I was very slow to draw judgment against Obama regarding his reaction to the Iran controversy of past weeks. Now, judging from his statements and understanding the situation more clearly, I disagree with the manner in which he hesitated and with, frankly, his tone when answering questions about it. I was slow to draw judgment because I am no Chris Jones when it comes to foreign affairs (his biting commentary regarding Honduras can be read HERE). Therefore, when I learned about Obama’s outright repudiation of the current happenings in Honduras I was also very slow to understand what was going on, and reserved judgment. And, frankly I don’t like to add to the pile-on of the plethora of conservative websites spouting like talking points because I think it makes us look predictable and dependent.

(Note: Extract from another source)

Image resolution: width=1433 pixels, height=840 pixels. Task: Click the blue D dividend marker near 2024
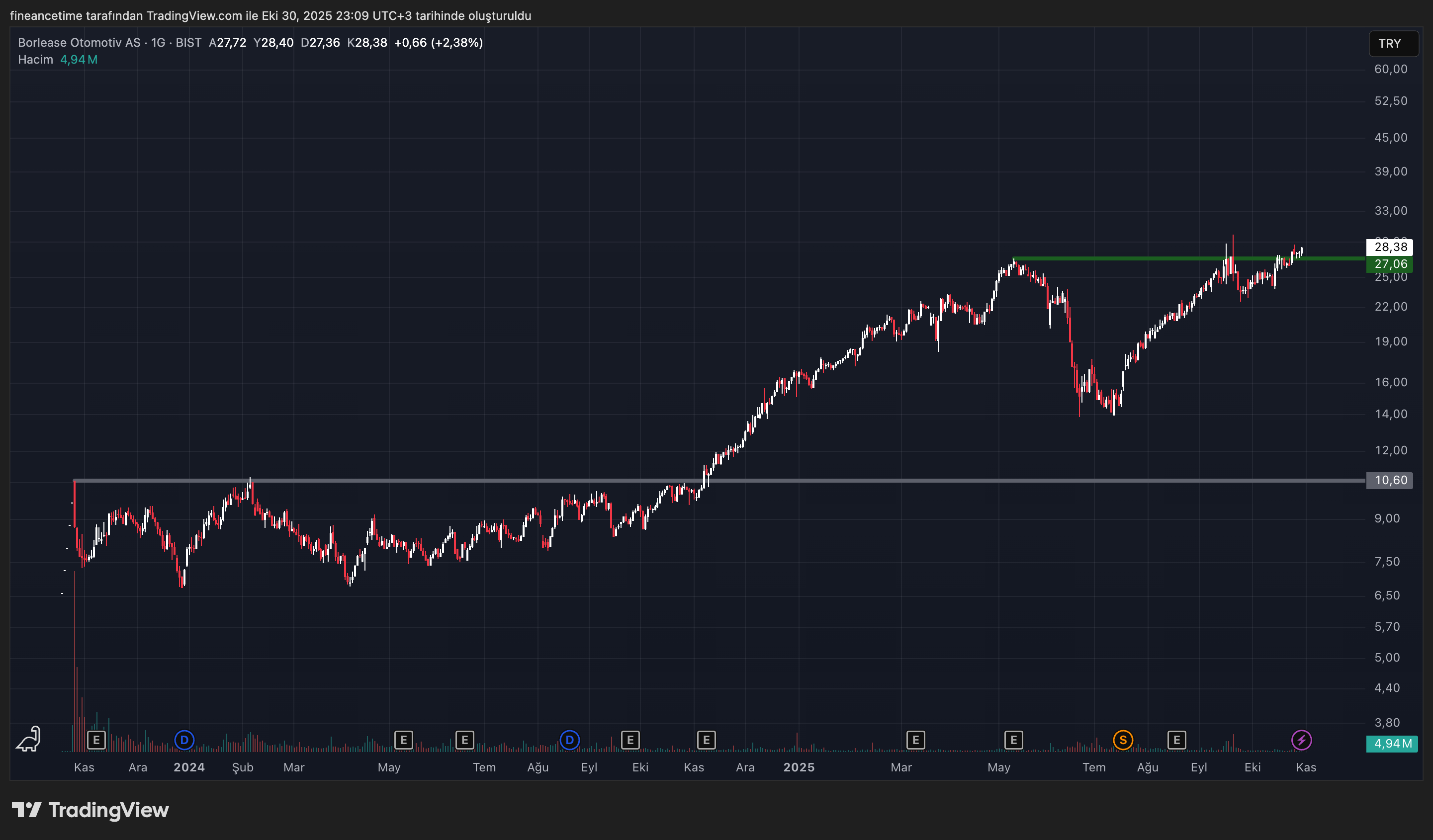pyautogui.click(x=183, y=740)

But, now it is getting down right weird.
The White House has condemned the Honduras Supreme Court’s decision to oust former president Manuel Zelaya. Obama said the following about it: “We believe that the coup was not legal and that President Zelaya remains the democratically elected president there.” The US also co-sponsored a U.N. resolution that supported Zelaya with Bolivia, Mexico, and Venezuela. Secretary of State Hillary Clinton has also come out with statements, going so far as to say that it was a “coup.” What is confusing to me regarding the issue is the fact that as far as I can tell, the “coup” was legal.
Apparently Zelaya (who may visit the U.S. soon) wanted to change the constitution of his country (reports indicate that he ultimately wanted to eliminate term-limits as Hugo Chavez has done) through an illegal referendum. The Supreme Court explained that he could not. But, Zelaya got Chavez to ship some ballots from Venezuela anyway and had the blame thing. The Supreme Court and the attorney general called his referendum illegal. Nonetheless, Miguel “never give up” Zelaya fired the guy that told him “no,” gathered a mob, broke into the building that had the ballots, and tried to do it all over again. Following constitutional procedure, the military was ordered by the Supreme Court to arrest him.
All of this is a bit eerie, the military ousting a president, but if anyone was the aggressor or attempting a “coup,” it would be the former president. Following the constitution, again, the Honduran congress has elected an interim president until the previously scheduled November elections. The new president chosen to serve out Zelaya’s term recently stated, “We have established a democratic government, and we will not cede to pressure from anyone. We are a sovereign country.”
So, my question that will sound old-hat to the political talk-show junkies like me is, whatever happened to the no meddling theme that we heard so much about during the Iran crisis? I don’t get it. Perhaps someone with a different perspective can fill me in.